Twelve (12) out of the 24 countries, specified the age range for which assent is required. This varied significantly across countries, with Zimbabwe, Botswana and South Africa having the lowest age group (5–7 years) for which assent is required. Written assent is explicitly stated in the guidelines of eight countries and two countries (South Africa and Zimbabwe) had specific recommendations for written assent based on age group. For example, the South African regulation stipulates that the assent form should be read to minors less than 7 years old, and for 7–17-year-olds, the assent form should mirror the consent form as the minor gets older. In Zimbabwe, the Joint Research Ethics Committee for University of Zimbabwe College of Health Sciences and Parirenyatwa Group Hospitals (JREC) recommends verbal assent for children less than 5 years and written assent for children 5–18 years. The JREC requires that the assent form for 5–12 years old be tailored to the child’s cognitive level, while for 13–17 years, the content of the assent form should be the same as that of the parental consent form. The ICH-GCP guidelines recommend that that the age of assent should be consistent with local legal requirements and that minors of appropriate intellectual maturity should sign and date either the assent or informed consent form.

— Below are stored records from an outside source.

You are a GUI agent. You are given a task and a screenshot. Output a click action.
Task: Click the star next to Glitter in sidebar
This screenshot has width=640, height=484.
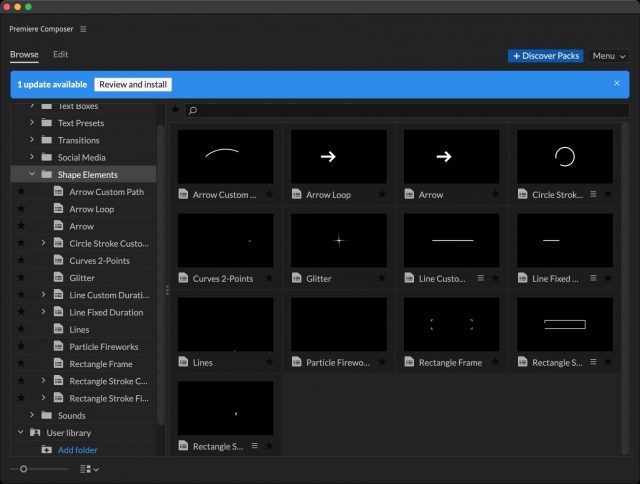tap(20, 278)
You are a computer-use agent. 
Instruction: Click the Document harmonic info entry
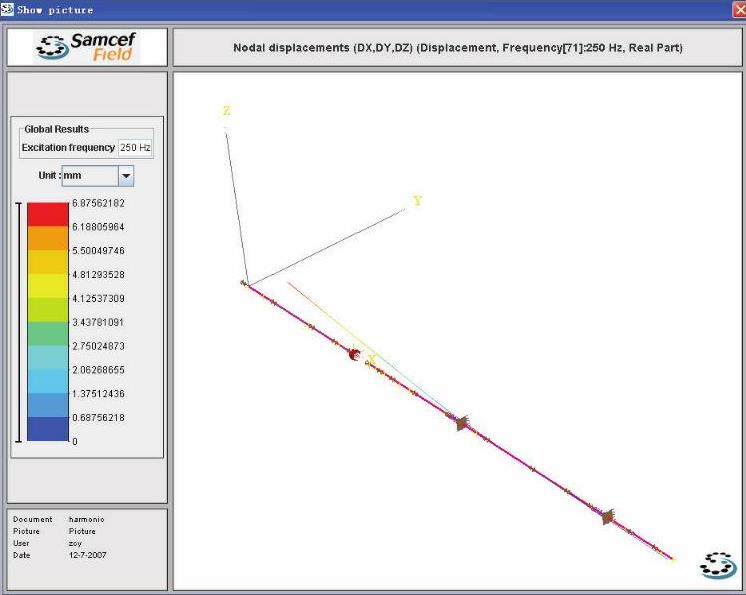86,519
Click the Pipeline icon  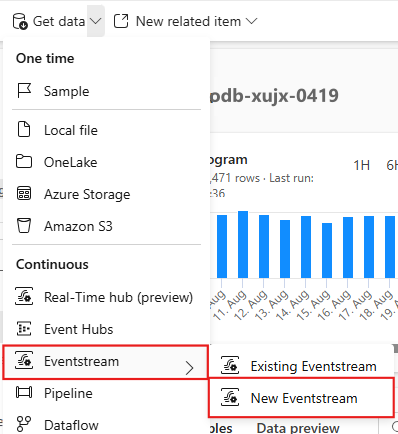click(x=24, y=393)
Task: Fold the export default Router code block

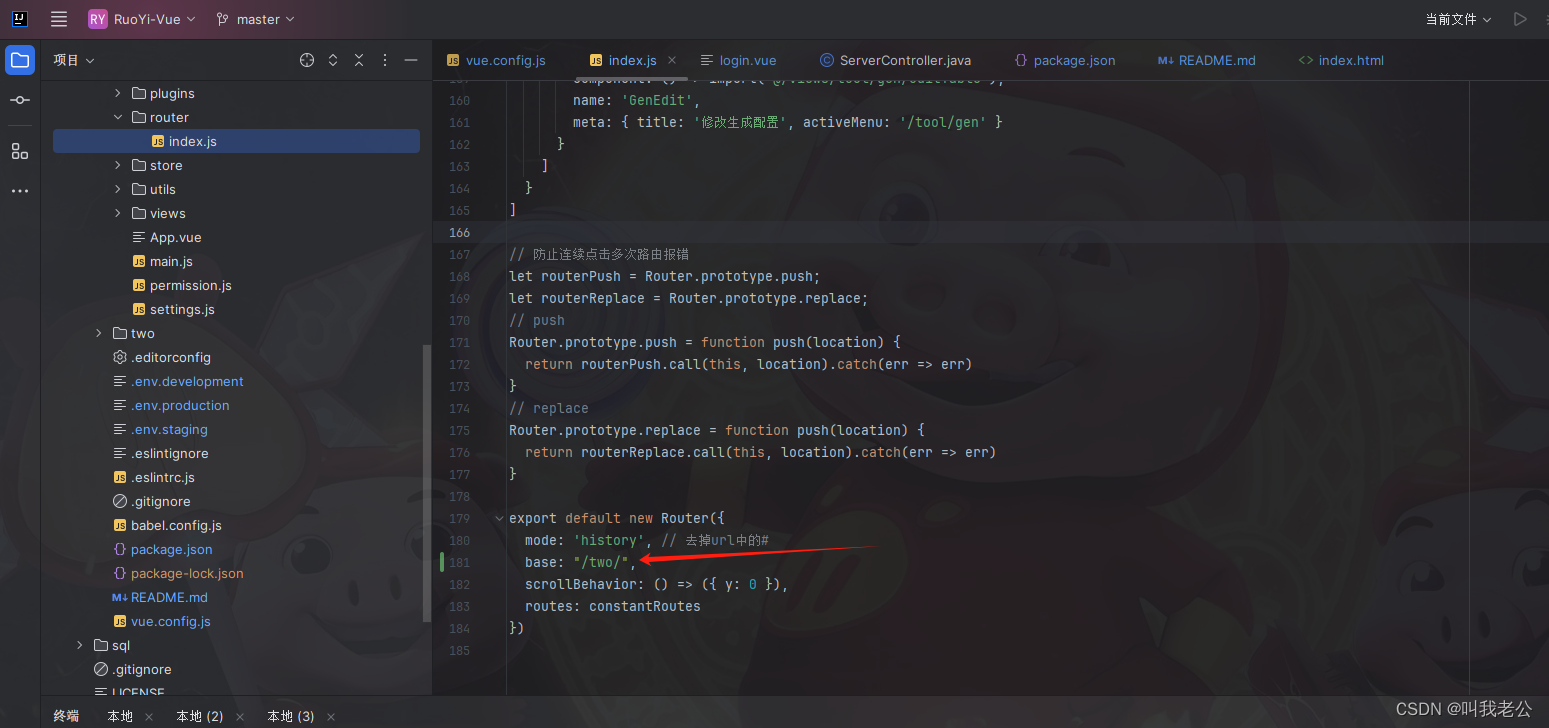Action: tap(498, 518)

Parental consent requirements

The specific requirements for parental consent varies across countries. Although all 24 countries required parental consent, many did not outline specific requirements. Botswana and the Democratic Republic of Congo require consent from both parents, while for Nigeria, the consent of both parents should be obtained if the child is less than 12 years, otherwise, the parent/legal guardian that has primary responsibility for the child at the time of research can provide consent. In Cameroon, the parental consent condition is based on the risk level of the study.

Emancipated minors: assent and consent requirements

The guidelines for Botswana, Cameroon, Ethiopia, Malawi, Nigeria, South Africa and Uganda refer to emancipated minors (Table 1). However, with the exception of South Africa. In no specific recommendations are made on assent/consent for emanicipated minors. In South Africa, emancipated minors can consent for themselves but not for their child.

Waiver of assent and parental consent requirement

Five countries (Botswana, Cameroon, Nigeria, South Africa and Tanzania) had specific guidelines on waiver of assent and parental consent (Table 1). The common scenario whereby RECs may approve a waiver of consent are: (1) minimal risk studies; (2) if the intervention under of direct health benefit to the child and only available in the research setting; (3) if the research meets conditions for a waiver of informed consent and (4) where study objectives could not otherwise be achieved if parents were to be consented. The CIOMs guidelines make similar recommendations for the waiver of assent and parental consent.

Reconsent at the age of adulthood

The South Africa and Algeria guidelines require that when a minor turns 18 years during the study, they should be approached at the time of their birthday to enable them to give consent. However, if the study is no longer actively recruiting or interacting with research participants, re-consent at adulthood may not be required. The CIOMS and ICH-GCP guidelines recommend that informed consent for continued participation is required once a child reaches the age of legal consent.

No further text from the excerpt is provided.